[Stored records]
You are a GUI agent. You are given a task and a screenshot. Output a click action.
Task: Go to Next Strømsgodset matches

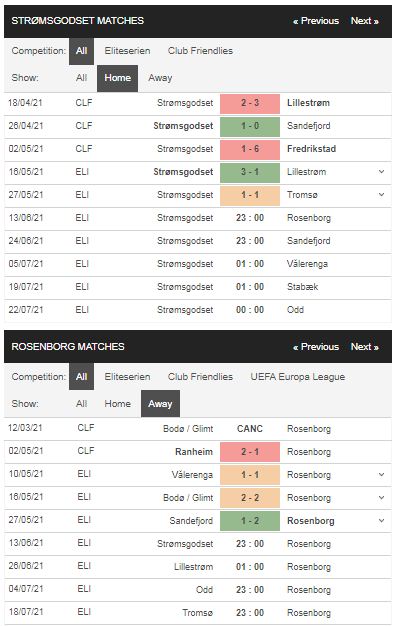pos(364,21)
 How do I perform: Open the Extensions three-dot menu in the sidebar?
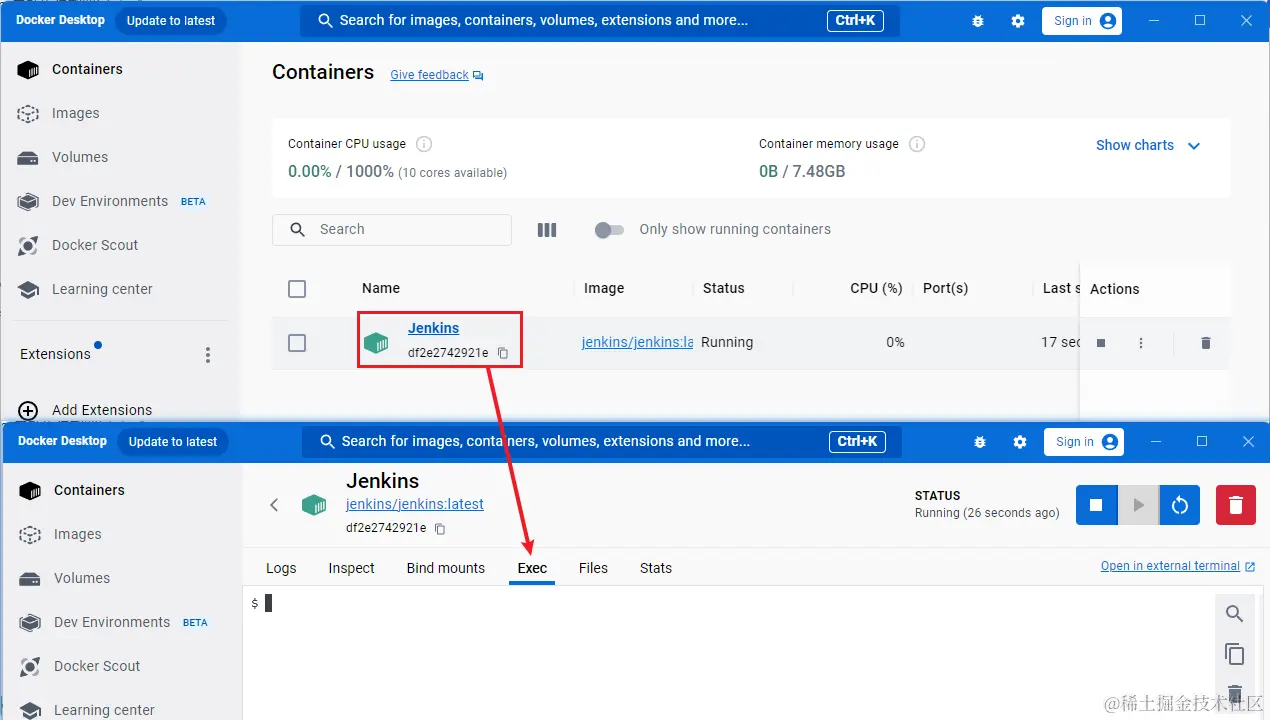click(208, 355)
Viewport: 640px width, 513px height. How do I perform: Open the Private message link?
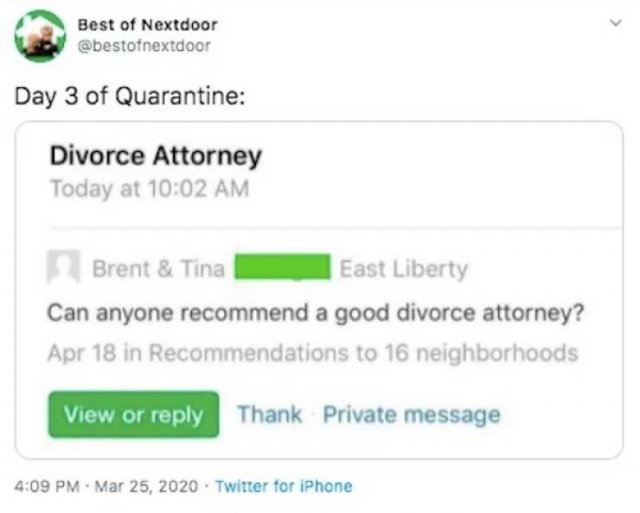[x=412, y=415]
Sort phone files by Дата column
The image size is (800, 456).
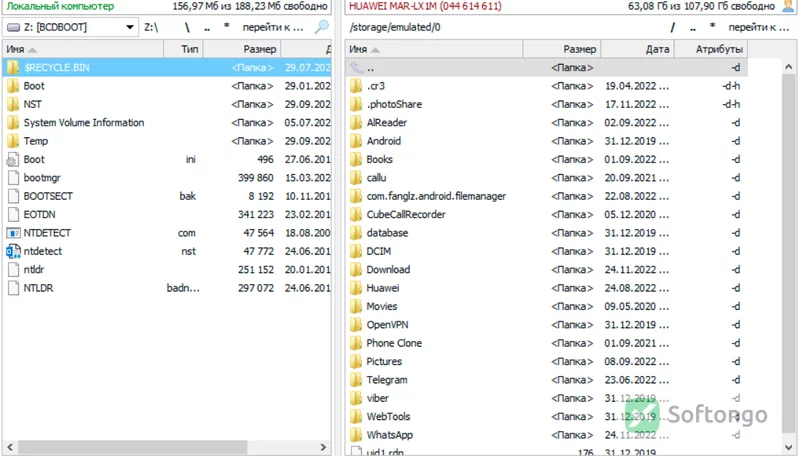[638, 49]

▶ **Activity**: Excluding the pictures, transcribe all of the entries exactly.

▶ **Solution to this task**:
You are a GUI agent. You are given a task and a screenshot. Output a click action.
Task: Go to Next Strømsgodset matches

pos(364,21)
 How do I perform: Open the Extensions three-dot menu in the sidebar?
click(208, 355)
Viewport: 640px width, 513px height. How do I perform: Open the Private message link?
[x=412, y=415]
Sort phone files by Дата column
The image size is (800, 456).
[638, 49]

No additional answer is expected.